Thursday, February 25, 2010

Things I learned from the Movies

Things I learned from the movies.


If you wait long enough, the bad guy will shoot his own henchmen.

Enemy soldiers are notoriously bad shots.

Nazis when talking with themselves, speak with English accents.

If Scotty says "you canna change the laws of physics," then he is about to change the laws of physics.

All prostitutes have hearts of gold.

All heads of major corporations are bad guys who regularly have people murdered.

Terrorists are never Arab.

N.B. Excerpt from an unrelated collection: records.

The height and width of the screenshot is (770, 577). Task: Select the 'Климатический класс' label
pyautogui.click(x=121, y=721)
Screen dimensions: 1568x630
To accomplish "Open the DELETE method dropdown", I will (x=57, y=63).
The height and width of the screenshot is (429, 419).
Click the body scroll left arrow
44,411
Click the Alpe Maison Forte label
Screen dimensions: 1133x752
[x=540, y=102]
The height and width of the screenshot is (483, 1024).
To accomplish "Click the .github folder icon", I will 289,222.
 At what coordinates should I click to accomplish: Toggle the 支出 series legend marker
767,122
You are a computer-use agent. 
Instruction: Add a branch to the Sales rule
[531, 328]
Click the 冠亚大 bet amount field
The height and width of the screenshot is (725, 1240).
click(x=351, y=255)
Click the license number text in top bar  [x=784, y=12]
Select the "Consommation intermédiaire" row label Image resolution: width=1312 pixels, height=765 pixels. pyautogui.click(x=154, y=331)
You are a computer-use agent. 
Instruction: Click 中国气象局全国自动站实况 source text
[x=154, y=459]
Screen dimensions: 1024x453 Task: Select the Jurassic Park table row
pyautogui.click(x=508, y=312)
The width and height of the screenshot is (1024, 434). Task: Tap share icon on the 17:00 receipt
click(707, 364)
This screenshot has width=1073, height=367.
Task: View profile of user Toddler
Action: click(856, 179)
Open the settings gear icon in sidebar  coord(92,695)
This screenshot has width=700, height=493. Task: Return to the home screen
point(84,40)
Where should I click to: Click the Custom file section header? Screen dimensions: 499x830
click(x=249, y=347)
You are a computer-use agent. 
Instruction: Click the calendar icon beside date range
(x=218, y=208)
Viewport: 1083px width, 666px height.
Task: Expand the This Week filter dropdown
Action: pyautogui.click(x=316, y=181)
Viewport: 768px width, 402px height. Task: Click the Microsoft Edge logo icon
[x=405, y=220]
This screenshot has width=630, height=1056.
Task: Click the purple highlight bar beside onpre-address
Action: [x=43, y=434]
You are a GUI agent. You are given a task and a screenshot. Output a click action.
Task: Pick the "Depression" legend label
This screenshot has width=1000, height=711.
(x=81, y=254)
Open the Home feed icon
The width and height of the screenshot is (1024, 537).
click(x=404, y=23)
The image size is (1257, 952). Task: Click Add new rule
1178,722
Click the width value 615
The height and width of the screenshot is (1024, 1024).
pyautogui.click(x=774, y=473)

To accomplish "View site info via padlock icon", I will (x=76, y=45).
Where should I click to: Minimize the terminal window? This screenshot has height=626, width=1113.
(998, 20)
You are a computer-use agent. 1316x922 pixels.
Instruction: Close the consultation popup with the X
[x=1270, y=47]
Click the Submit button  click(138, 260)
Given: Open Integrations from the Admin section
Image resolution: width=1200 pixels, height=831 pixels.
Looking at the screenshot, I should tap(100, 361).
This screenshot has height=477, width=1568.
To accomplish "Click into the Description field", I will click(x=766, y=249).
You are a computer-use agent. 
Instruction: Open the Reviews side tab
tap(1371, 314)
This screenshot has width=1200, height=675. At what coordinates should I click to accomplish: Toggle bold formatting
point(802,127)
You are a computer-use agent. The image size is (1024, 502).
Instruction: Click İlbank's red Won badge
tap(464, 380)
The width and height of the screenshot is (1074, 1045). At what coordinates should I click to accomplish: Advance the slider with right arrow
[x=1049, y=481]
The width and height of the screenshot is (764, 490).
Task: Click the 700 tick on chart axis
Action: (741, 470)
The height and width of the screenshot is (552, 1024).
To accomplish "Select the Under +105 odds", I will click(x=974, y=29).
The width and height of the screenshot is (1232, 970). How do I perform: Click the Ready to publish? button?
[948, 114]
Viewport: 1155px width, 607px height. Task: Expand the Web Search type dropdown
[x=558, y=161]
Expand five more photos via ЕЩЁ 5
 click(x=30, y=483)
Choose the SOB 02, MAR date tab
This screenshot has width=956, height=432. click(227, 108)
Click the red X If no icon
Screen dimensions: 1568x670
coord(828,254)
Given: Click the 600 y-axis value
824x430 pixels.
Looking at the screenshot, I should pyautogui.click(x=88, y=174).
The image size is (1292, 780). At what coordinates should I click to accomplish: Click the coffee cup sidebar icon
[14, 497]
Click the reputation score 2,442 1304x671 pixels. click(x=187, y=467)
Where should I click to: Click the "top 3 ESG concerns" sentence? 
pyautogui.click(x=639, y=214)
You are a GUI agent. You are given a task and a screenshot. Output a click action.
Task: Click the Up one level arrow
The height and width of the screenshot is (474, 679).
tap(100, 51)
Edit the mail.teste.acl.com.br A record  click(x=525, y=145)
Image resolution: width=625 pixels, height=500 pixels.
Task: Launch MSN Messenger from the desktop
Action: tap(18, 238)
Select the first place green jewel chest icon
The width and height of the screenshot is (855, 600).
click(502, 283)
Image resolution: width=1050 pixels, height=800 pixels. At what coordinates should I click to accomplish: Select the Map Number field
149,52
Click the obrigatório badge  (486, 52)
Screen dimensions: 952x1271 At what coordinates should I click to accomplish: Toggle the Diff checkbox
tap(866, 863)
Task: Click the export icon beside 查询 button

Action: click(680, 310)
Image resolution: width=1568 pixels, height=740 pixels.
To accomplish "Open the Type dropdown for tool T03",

They are usually Germans, Russians, Irish, or Swiss.

Action heroes are made of an indestructible rubber, and keep bouncing back.

Jack Baur will have a bad day. (wait, that's television)

Vacations usually end in someone shooting at you.

In Disney films, pouring paint over a guy's head will teach him the error of his ways.

All police captains are large, intemperate black men.

Murders are always committed by the least suspicious person in a house.

Homeless people always have magical powers and/or important life lessons to share.

Low level bad guys are easily detectable by facial stubble.

When you're dead you stay dead, unless you are a serial killer, or a hero.

When a helicopter is chasing you, it is easily foiled by a mall pistol, a rock, or a flock of birds.

Gorillas are infatuated with blond human women.

Aliens will always speak English.

Giant monsters will always go first to the largest major city, where they are sure to be noticed.